- _WORKING DATA_

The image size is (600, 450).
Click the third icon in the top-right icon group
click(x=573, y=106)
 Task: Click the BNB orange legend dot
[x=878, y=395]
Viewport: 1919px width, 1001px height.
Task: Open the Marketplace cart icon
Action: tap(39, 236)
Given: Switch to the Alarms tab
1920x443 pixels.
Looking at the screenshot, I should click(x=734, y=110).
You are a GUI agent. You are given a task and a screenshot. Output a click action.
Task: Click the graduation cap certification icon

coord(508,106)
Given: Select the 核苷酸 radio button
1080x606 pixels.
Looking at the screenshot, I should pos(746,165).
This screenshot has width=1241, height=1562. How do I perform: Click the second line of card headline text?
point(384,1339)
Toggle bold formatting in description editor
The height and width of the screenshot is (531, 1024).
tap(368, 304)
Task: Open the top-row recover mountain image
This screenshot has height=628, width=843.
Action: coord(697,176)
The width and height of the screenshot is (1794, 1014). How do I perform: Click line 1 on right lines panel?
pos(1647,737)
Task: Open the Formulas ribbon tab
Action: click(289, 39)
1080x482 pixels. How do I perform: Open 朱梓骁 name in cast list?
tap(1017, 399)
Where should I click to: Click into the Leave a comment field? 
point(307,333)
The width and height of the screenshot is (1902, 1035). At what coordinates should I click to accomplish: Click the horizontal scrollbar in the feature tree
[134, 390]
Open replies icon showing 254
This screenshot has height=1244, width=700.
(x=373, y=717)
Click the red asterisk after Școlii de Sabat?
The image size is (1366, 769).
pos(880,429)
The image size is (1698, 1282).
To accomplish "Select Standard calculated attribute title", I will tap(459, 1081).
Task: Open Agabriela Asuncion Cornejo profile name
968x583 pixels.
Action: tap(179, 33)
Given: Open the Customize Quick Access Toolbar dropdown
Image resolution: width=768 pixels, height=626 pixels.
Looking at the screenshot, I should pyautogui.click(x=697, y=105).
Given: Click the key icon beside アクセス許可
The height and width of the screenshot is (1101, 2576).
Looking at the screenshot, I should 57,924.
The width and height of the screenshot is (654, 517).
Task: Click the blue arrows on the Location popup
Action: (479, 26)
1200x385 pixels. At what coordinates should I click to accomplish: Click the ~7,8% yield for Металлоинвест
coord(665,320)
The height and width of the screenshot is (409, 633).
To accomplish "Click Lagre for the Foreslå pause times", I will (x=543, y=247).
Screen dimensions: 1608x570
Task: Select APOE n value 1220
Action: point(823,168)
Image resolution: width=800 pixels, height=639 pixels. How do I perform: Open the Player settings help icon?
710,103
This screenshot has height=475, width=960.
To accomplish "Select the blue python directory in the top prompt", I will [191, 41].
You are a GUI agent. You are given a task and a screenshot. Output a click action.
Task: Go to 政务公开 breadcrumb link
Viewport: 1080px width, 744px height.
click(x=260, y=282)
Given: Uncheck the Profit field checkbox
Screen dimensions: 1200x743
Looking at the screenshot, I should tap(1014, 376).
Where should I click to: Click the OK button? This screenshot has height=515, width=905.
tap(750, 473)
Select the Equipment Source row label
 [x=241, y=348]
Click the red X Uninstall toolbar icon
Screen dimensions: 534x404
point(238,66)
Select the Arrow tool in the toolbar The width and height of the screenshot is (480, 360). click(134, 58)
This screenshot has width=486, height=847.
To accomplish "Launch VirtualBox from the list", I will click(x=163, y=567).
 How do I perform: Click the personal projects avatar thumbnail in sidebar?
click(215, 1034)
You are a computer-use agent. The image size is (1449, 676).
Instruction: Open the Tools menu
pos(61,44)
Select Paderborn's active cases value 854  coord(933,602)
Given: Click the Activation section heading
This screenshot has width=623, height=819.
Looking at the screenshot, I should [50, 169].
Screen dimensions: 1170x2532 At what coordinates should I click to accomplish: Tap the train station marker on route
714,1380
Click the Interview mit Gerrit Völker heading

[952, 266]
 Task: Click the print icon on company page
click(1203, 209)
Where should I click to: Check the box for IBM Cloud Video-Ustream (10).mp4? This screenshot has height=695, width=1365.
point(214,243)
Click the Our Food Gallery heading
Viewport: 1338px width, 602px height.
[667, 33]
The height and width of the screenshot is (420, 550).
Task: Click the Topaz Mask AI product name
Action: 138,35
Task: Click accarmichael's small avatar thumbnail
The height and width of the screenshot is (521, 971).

- _REQUIREMENT_
Output the lines above exactly, but only those between the line holding "Given: Open the" and the line holding "Given: Uncheck the Profit field checkbox", inclusive.

- _ANSWER SPACE_
Given: Open the Customize Quick Access Toolbar dropdown
Image resolution: width=768 pixels, height=626 pixels.
Looking at the screenshot, I should pyautogui.click(x=697, y=105).
Given: Click the key icon beside アクセス許可
The height and width of the screenshot is (1101, 2576).
Looking at the screenshot, I should 57,924.
The width and height of the screenshot is (654, 517).
Task: Click the blue arrows on the Location popup
Action: (479, 26)
1200x385 pixels. At what coordinates should I click to accomplish: Click the ~7,8% yield for Металлоинвест
coord(665,320)
The height and width of the screenshot is (409, 633).
To accomplish "Click Lagre for the Foreslå pause times", I will (x=543, y=247).
Screen dimensions: 1608x570
Task: Select APOE n value 1220
Action: point(823,168)
Image resolution: width=800 pixels, height=639 pixels. How do I perform: Open the Player settings help icon?
710,103
This screenshot has height=475, width=960.
To accomplish "Select the blue python directory in the top prompt", I will [191, 41].
You are a GUI agent. You are given a task and a screenshot. Output a click action.
Task: Go to 政务公开 breadcrumb link
Viewport: 1080px width, 744px height.
click(x=260, y=282)
Given: Uncheck the Profit field checkbox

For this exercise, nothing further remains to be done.